Growing up, I was the kid more likely to play video games for eight hours than to do any of my homework. I didn’t have the “all-American” work ethic and drive for greatness. Why couldn’t I get motivated like everyone else?
A few years ago, I was facing a bigger roadblock than homework. I wanted to exercise—and knew that I should—but I couldn’t get myself moving. I remembered a book I’d recently read about creative problem-solving called Thinkertoys by Michael Michalko. One of the suggestions he provided was called “false faces,” where he asked the reader to consider the opposite of the problem they’d been stuck on in order to expand the mind and open up a broader spectrum of possibilities.
My problem at the time was that I couldn’t get myself to exercise. I felt unable to rise to the challenge of even 30 minutes. On a whim or out of desperation — I don’t remember which — I put false faces to the test.
“Okay, this exercise challenge feels like scaling Mount Everest, so what if I tried the opposite? How about doing one push-up?”
It seemed like a waste of thought, as I knew that just one push-up was surely a waste of my time. After all, even in my lowly state, I could do more than a single push-up. A few minutes later, after struggling to get moving on the 30-minute workout, I caved and decided to do one push-up just to see what happened.
I worked out for 30 minutes.
I had been researching personal development for 10 years at this point, and this blew my mind. I had never overcome this level of resistance before, and I had never heard of something so trivial actually making a difference.
From that day on, I decided to do at least one push-up a day.
After six months of at least one daily push-up, I realized something strange.
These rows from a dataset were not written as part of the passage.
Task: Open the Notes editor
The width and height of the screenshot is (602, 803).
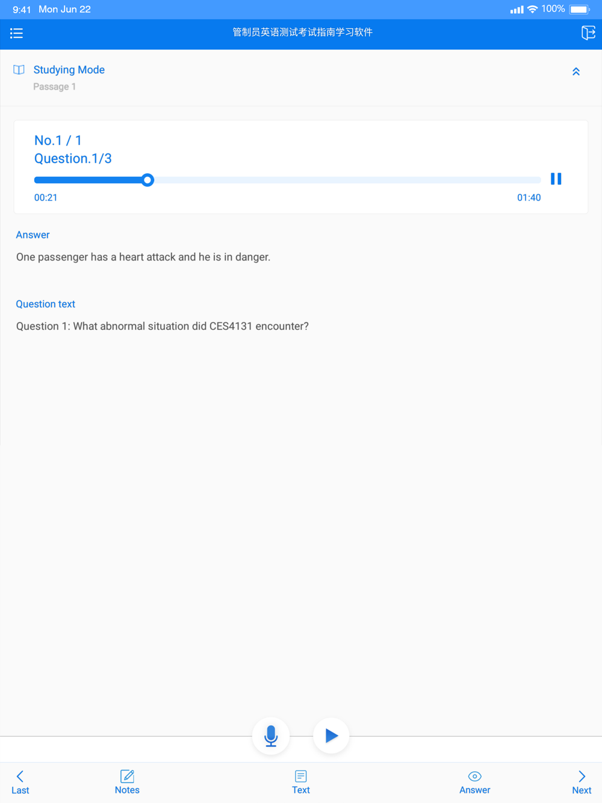Action: coord(127,783)
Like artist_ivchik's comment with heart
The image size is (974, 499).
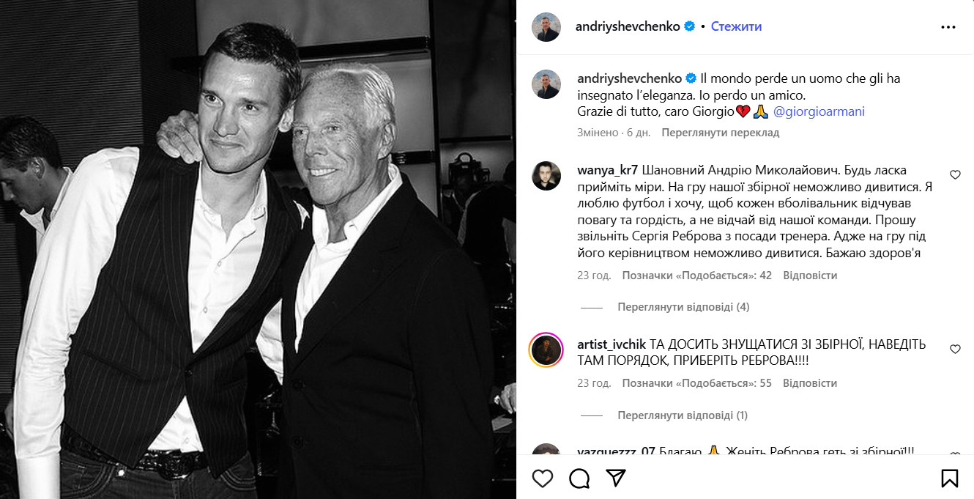955,350
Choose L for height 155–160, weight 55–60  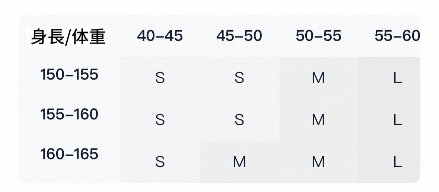[x=397, y=120]
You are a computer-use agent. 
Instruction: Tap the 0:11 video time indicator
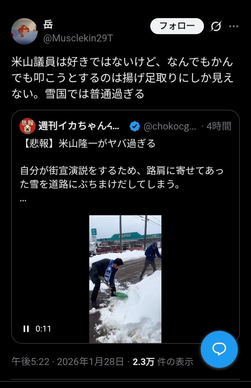pyautogui.click(x=43, y=329)
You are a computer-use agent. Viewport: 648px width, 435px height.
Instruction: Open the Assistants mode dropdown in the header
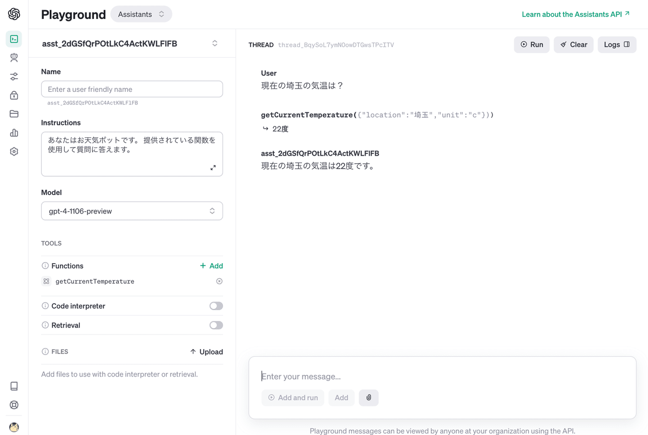coord(141,14)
My baseline resistance to exercising had declined significantly. By mid-2013, I knew I could manage going to the gym consistently, and I continue to go consistently today.
I think we’ve all heard about small steps, and their power is not to be underestimated. Still, this shift in attitude felt like something else. My daily push-ups changed my brain. My one push-up a day became a mini habit, and habits are amazing for making chore-like tasks into natural, semi-automatic behaviors.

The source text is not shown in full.